Теперь, за давностью лет — пол века минуло! — я, конечно же, не вспомню детали, что и как. Суть, только суть: Григорий Наумович подробно, скрупулёзно говорил мне и показывал, в каком ящике, в какой последовательности лежат дела, документы, переписка. Что самое неотложное...

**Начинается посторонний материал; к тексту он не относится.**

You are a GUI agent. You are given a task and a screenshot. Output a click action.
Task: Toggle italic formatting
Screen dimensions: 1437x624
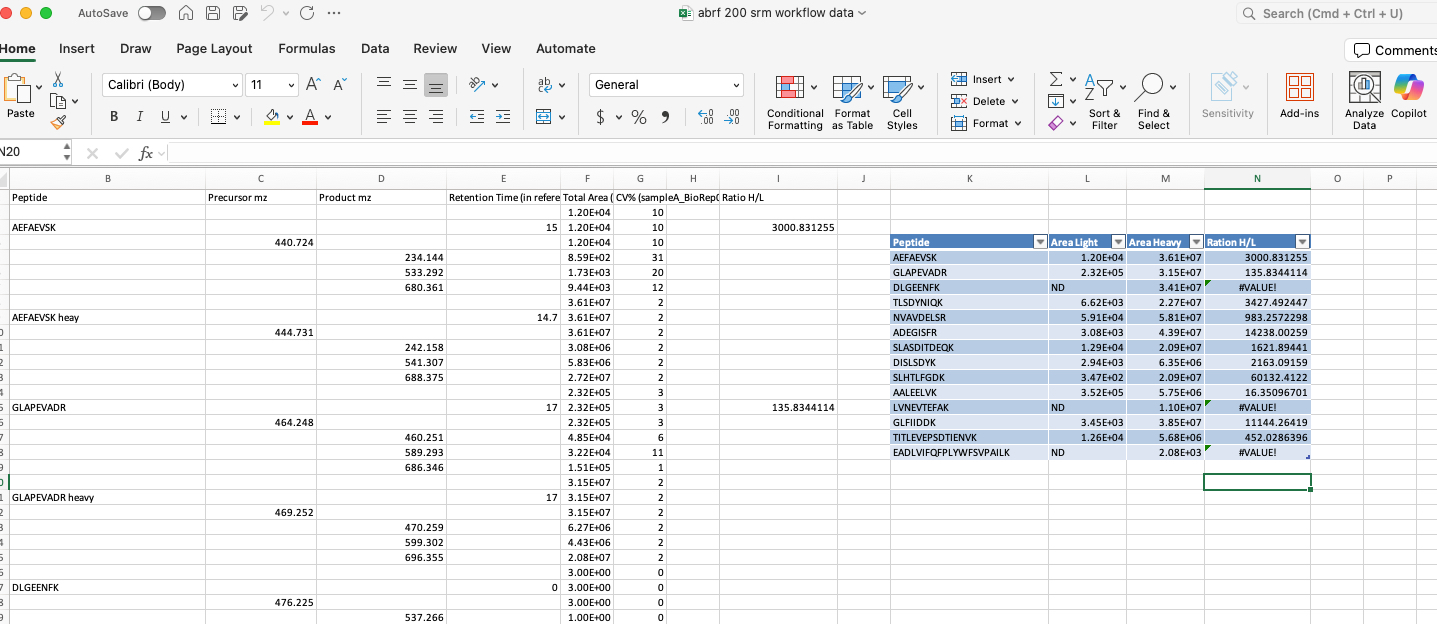tap(139, 117)
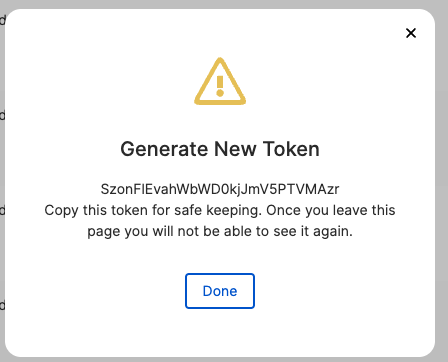
Task: Click the token string SzonFlEvahWbWD0kjJmV5PTVMAzr
Action: pos(220,189)
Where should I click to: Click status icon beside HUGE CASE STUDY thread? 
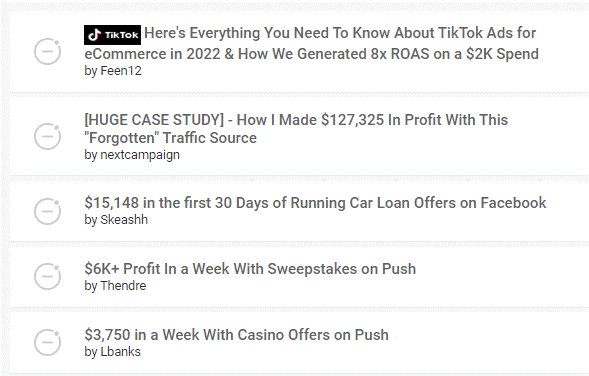click(x=47, y=136)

Помню, я пролепетала, пока ещё смутно понимая, что надвигается нечто страшное:
— Вы уезжаете?
Григорий Наумович, оторвавшись от бумаг, посмотрел на меня — его взгляд был абсолютно спокоен — и абсолютно спокойным голосом сказал:
— Может быть. — И повторил: — Может быть...
Какая-то гнетущая тишина пала в кабинете, и слышно было, как о стекло окна бьётся залетевшая оса. Или пчела.
— И вот что, Галина Семёновна, — сказал он. — Принесите-ка мне вашу папочку, где заявления наших сотрудников на отпуска.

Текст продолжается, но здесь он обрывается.